Двадцать лет я жил в сундуке.
Люди жили по-своему. Они служили, дружили, враждовали, воевали, ходили в баню и в кино. Мир ни на йоту не изменялся. Он был заучен, мой мир. Иногда менялась вазочка. Порой — портрет вождя. Меняли цвет обои. Но все оставалось по сути по-прежнему: сундук, кровать и четыре стены.
Это казалось вечным: установленным навеки. Днем сундук, кровать ночью, и все время — четыре стены…
Мою вечность нарушила жена. Я давно стал замечать неладное. Ведь она была там, у них, в чужом, непонятном мире. Он убивал ее, час за часом, морщина за морщиной, кашлем и гриппом. Он требовал службы, обманов, поклонов. Он требовал — и — убивал.
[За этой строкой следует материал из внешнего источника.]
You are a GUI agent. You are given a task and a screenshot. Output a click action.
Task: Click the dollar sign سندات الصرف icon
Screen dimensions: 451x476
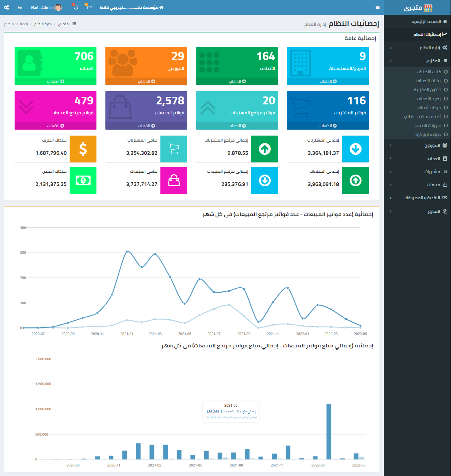coord(83,149)
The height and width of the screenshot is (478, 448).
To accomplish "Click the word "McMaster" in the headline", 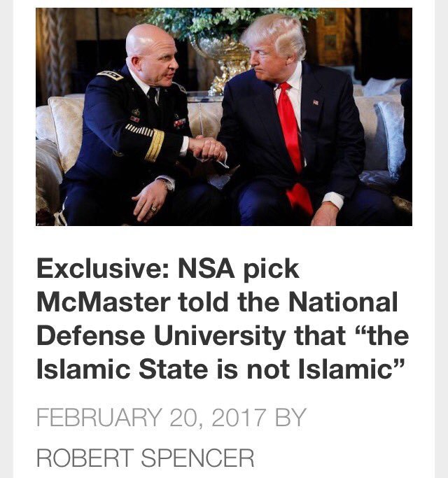I will [104, 302].
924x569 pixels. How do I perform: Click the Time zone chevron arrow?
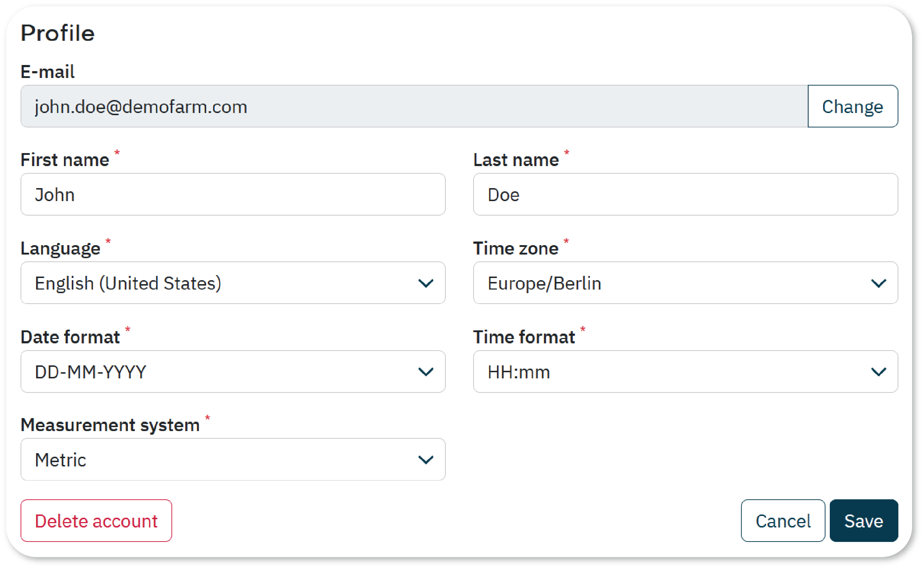(x=878, y=283)
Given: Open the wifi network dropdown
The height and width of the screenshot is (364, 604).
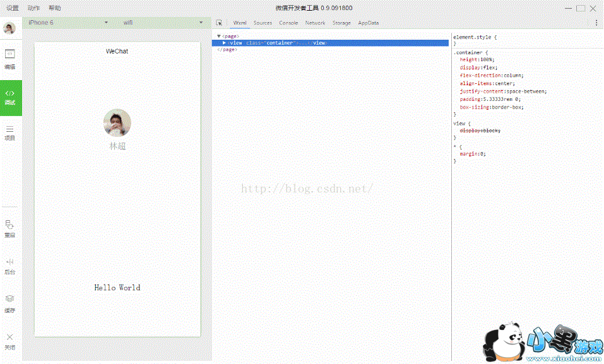Looking at the screenshot, I should click(x=163, y=23).
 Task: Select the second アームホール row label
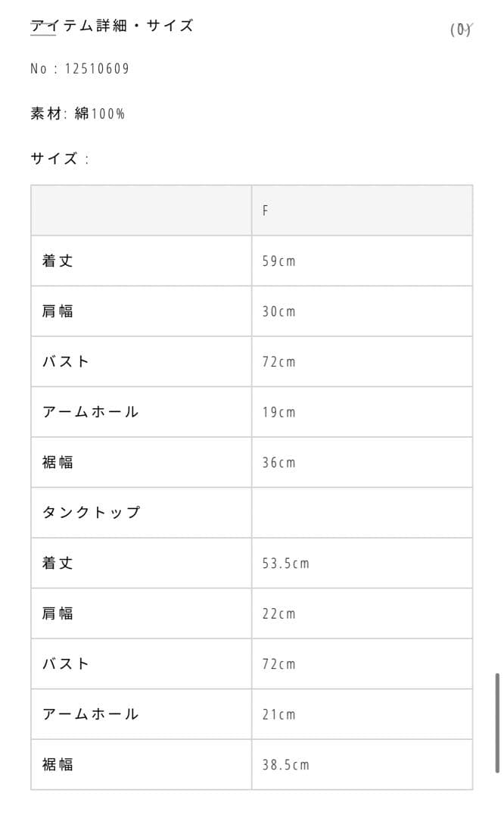coord(90,714)
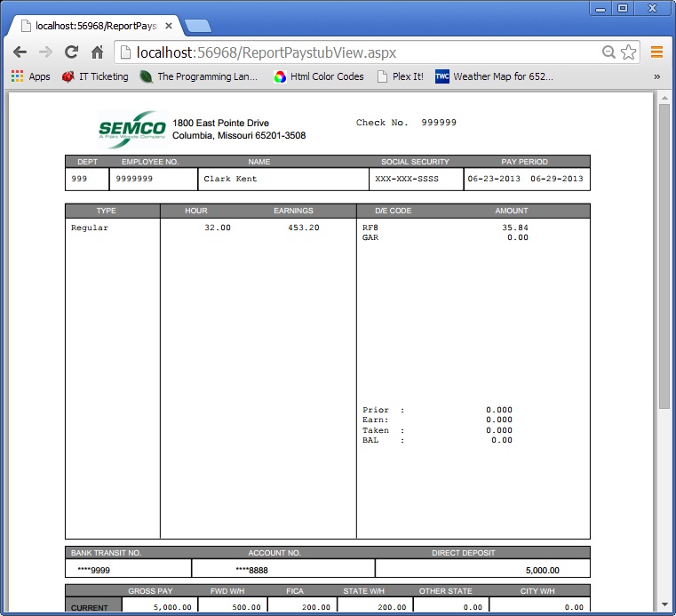676x616 pixels.
Task: Open the Html Color Codes bookmark
Action: (319, 76)
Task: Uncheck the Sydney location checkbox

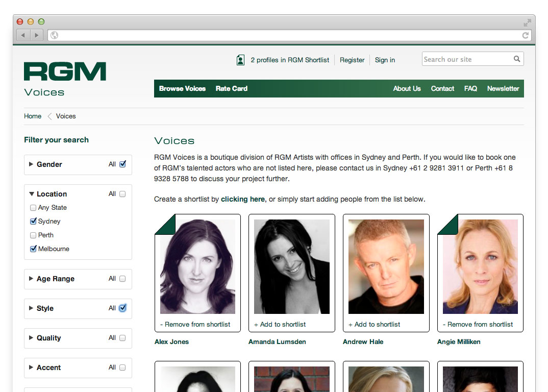Action: (x=33, y=222)
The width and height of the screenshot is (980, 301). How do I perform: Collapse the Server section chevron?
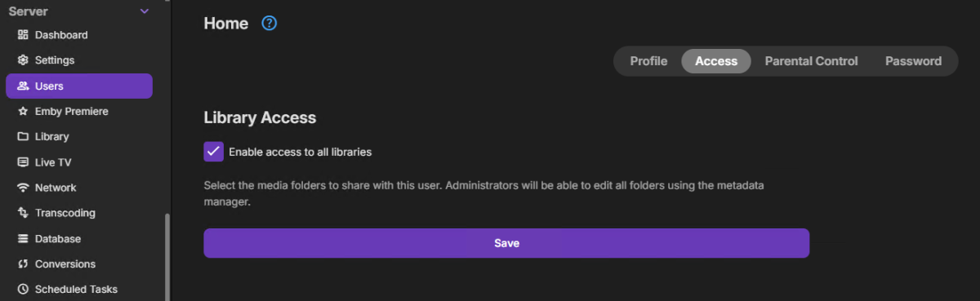pyautogui.click(x=145, y=11)
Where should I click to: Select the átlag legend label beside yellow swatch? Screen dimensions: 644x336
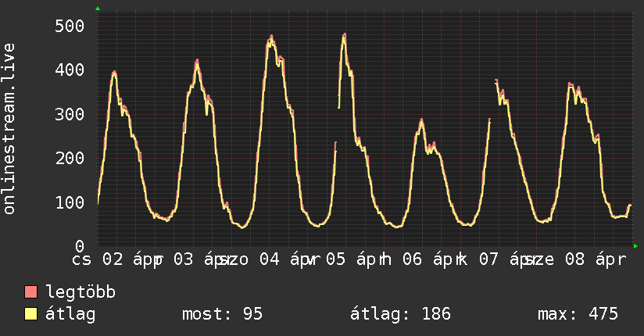pyautogui.click(x=71, y=314)
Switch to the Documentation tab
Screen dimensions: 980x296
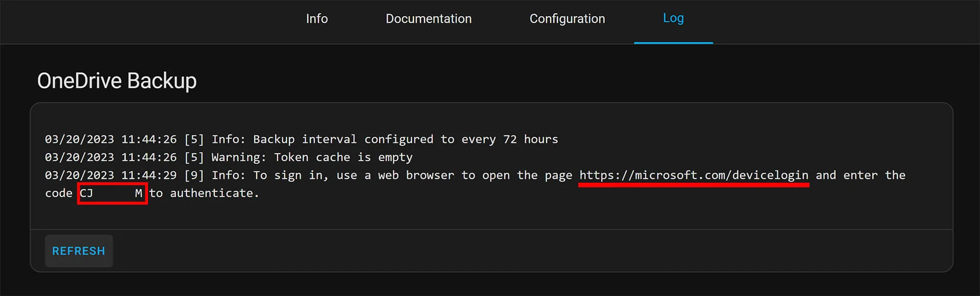coord(428,19)
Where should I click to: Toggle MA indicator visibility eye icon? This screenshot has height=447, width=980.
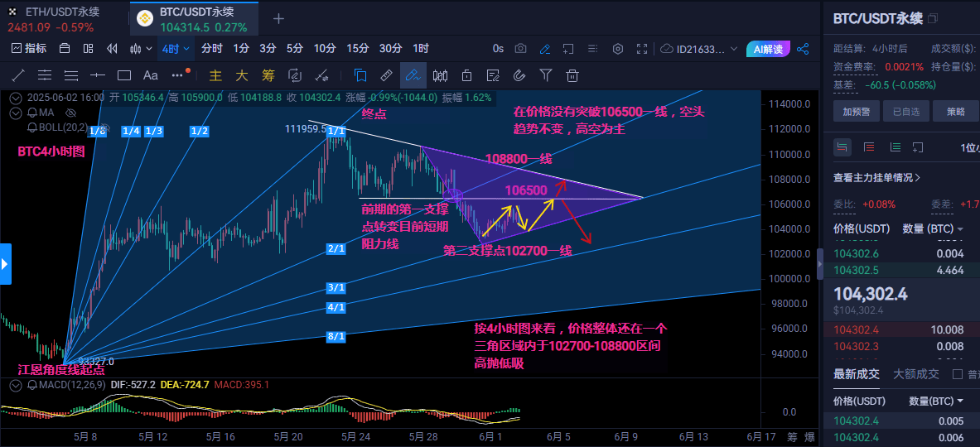coord(70,112)
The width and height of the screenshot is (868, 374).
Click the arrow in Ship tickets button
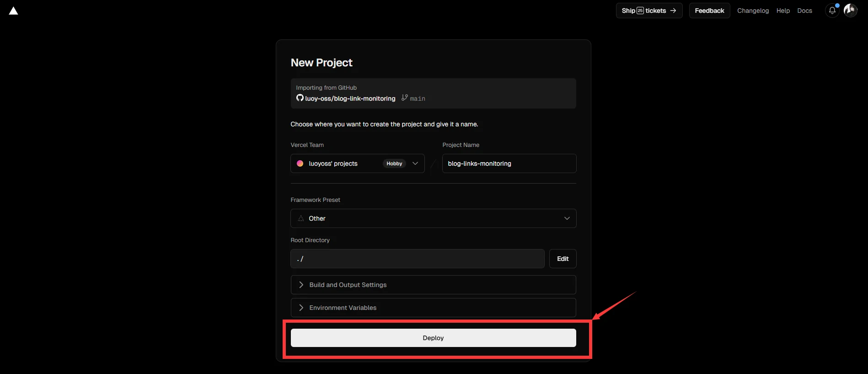673,11

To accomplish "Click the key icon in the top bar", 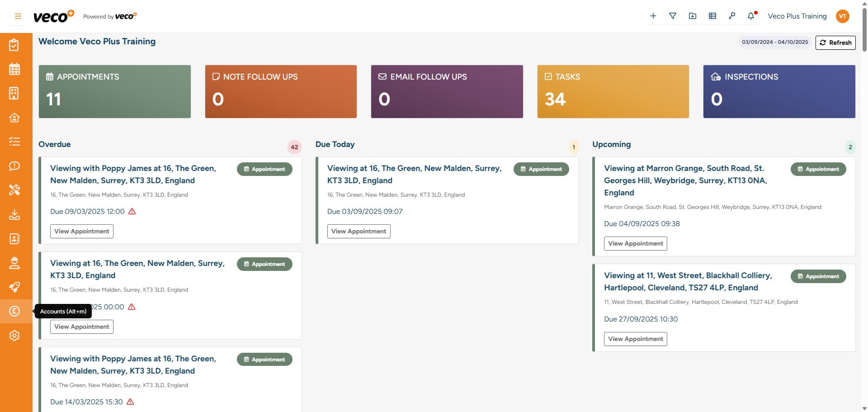I will tap(732, 16).
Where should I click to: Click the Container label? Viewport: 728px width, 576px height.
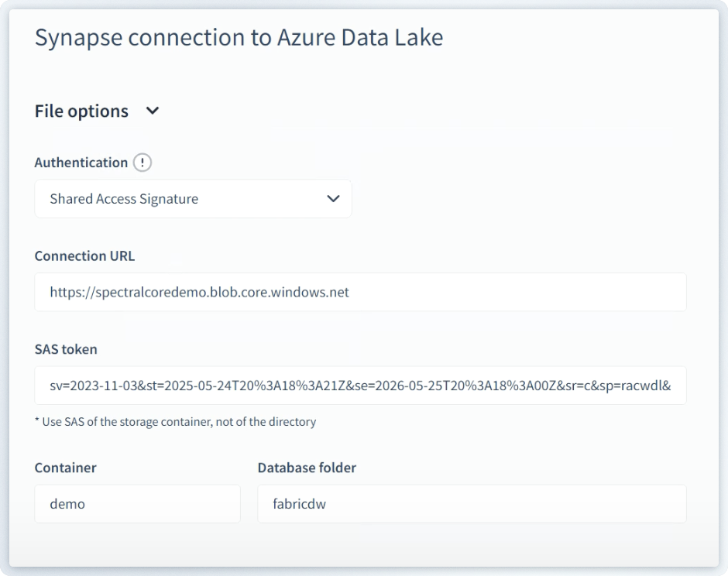coord(65,468)
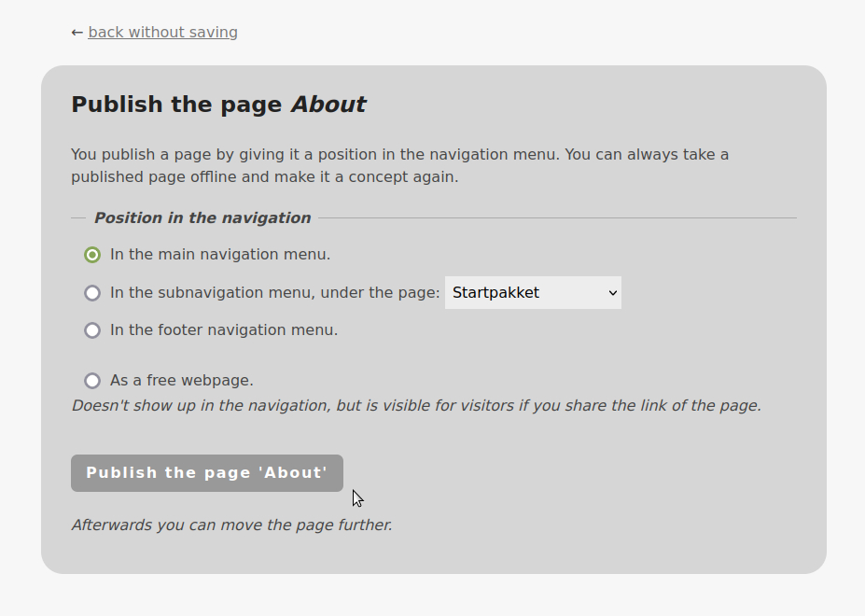Click the 'Afterwards you can move the page further' text
The image size is (865, 616).
click(232, 525)

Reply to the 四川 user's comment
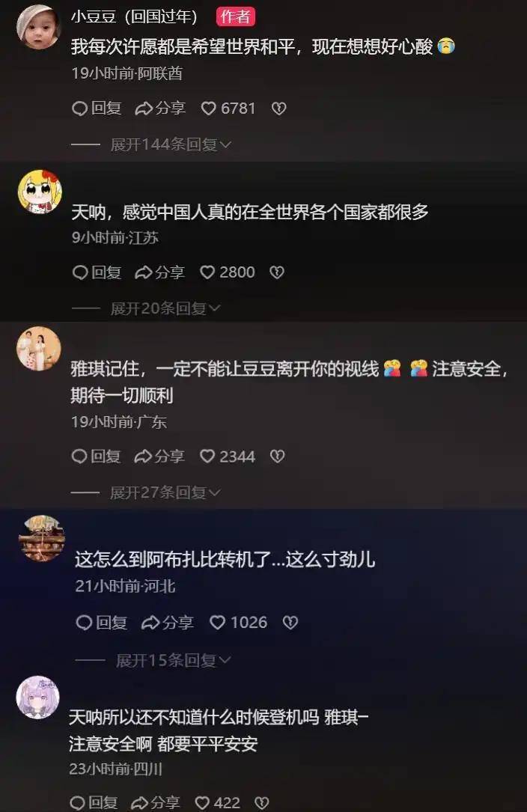[x=94, y=803]
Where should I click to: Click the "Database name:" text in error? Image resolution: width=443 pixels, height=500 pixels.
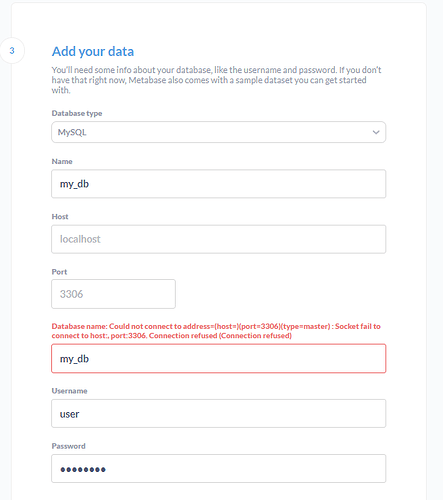[x=79, y=326]
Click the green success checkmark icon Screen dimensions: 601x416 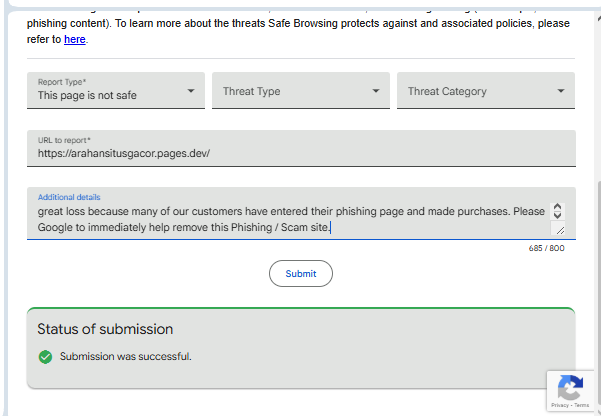[x=45, y=357]
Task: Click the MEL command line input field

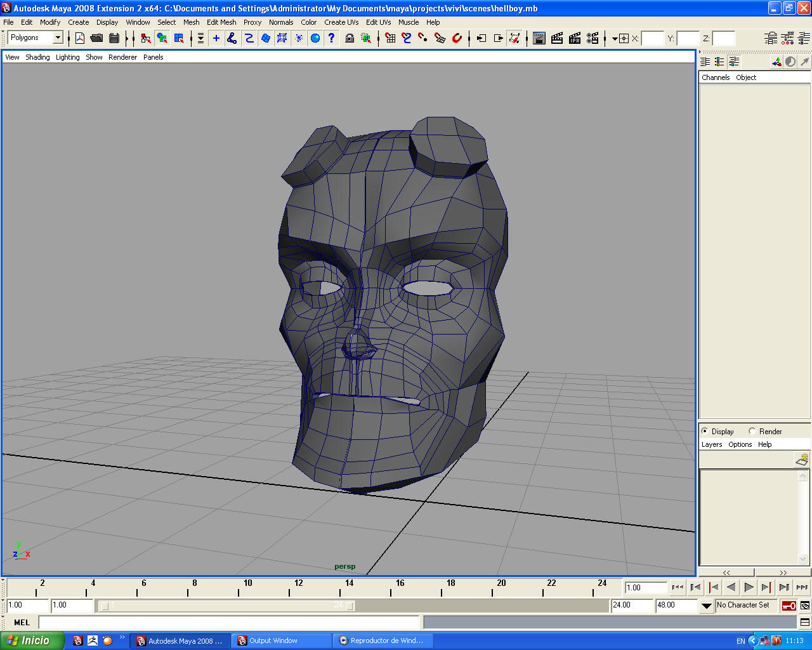Action: (228, 623)
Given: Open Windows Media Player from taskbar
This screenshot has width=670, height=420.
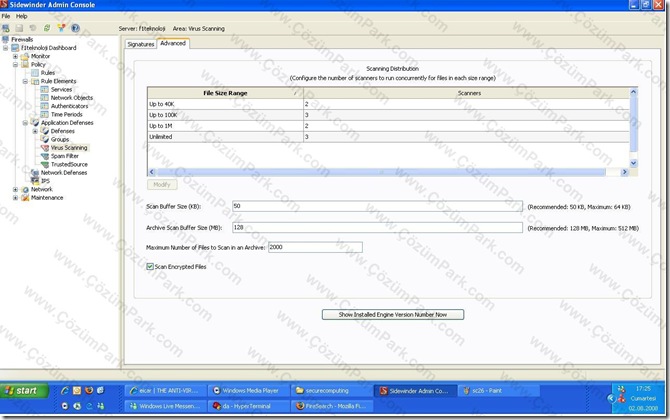Looking at the screenshot, I should 247,391.
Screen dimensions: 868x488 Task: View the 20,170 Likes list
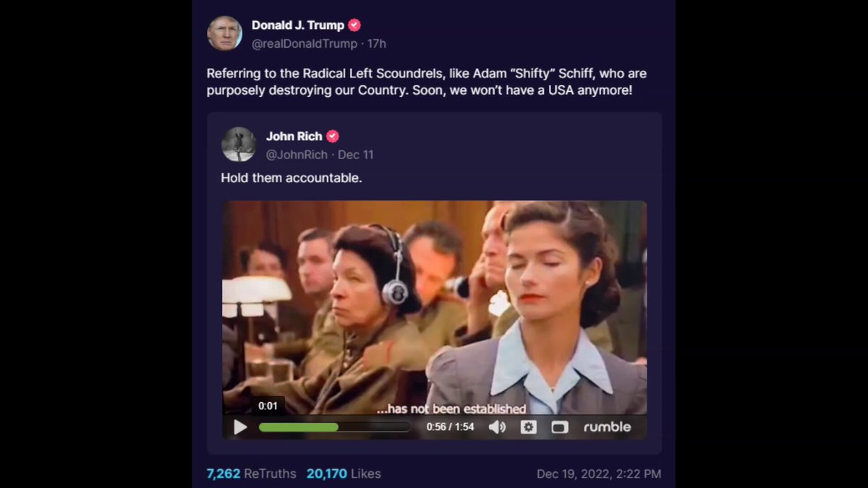[x=344, y=474]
Я не раз предлагал жене второй сундук. Она отказывалась:
— Что ты! Кто же нас будет тогда кормить? Два сундука на семью — слишком много счастья!
Счастья?
Да, счастья! Счастье всегда в сундуке. Оно прячется от мира, мир всегда несчастен, непонятен и жесток. Лучше быть подальше от него, быть в сундуке, жить в сундуке наедине с самим собою.
Но далеко не уйти. Он рядом, мир. Он ни за что не отпустит, нет! Разве он позволит спрятаться? Разве в нем можно жить, в этом мире? Он дотянулся до меня, убив жену.
Она что-то делала на кухне со спичками и вдруг упала, тихо охнув, на пол…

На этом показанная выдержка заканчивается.